- _Your task_:
Repeat the lines of the data exactly and exclude any picture among them.

- _Provided material_:
Start of Block

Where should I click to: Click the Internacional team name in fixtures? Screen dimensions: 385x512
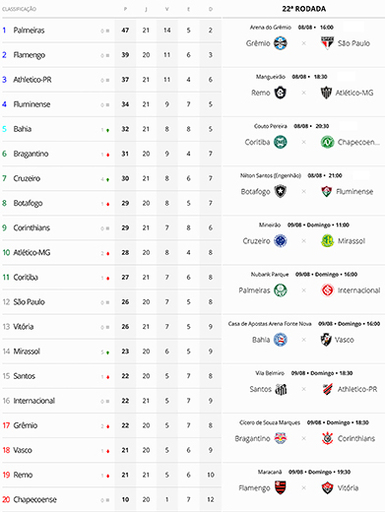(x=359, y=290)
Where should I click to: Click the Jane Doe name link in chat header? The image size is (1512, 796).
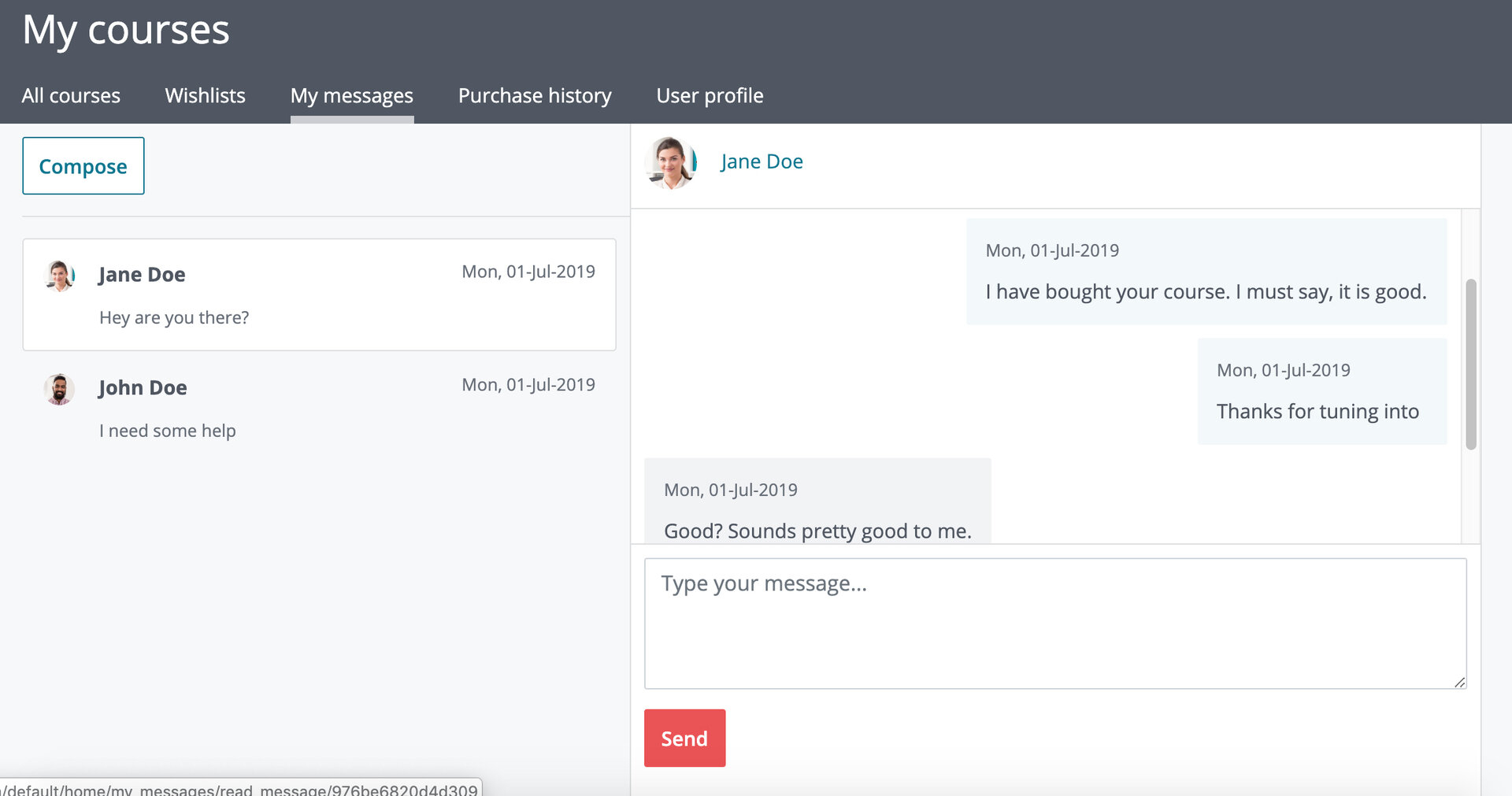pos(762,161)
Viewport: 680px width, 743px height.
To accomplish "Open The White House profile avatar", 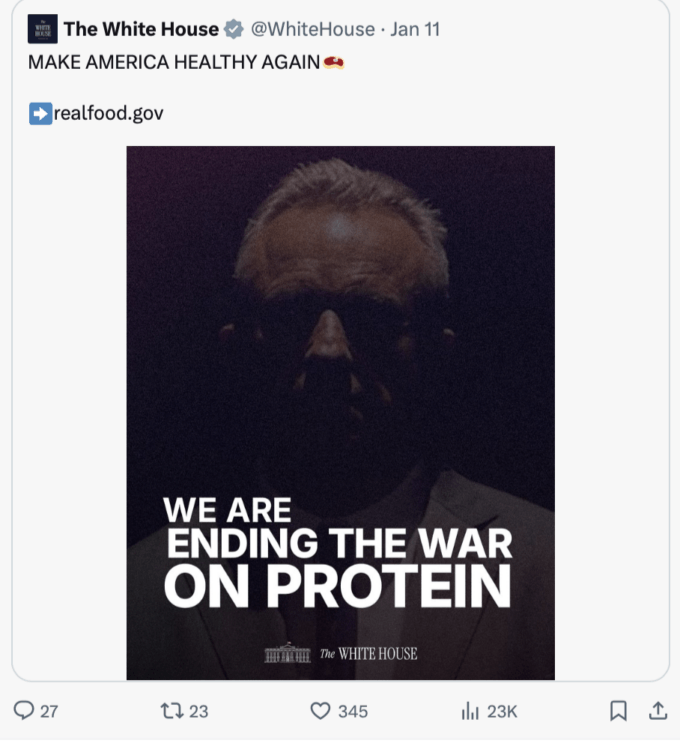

End of Block

- _Answer to the problem_:
Where should I click to: Click the Internacional team name in fixtures? Screen dimensions: 385x512
(x=359, y=290)
Where should I click to: Click the Jane Doe name link in chat header? The image size is (1512, 796).
pos(762,161)
Viewport: 680px width, 743px height.
To accomplish "Open The White House profile avatar", 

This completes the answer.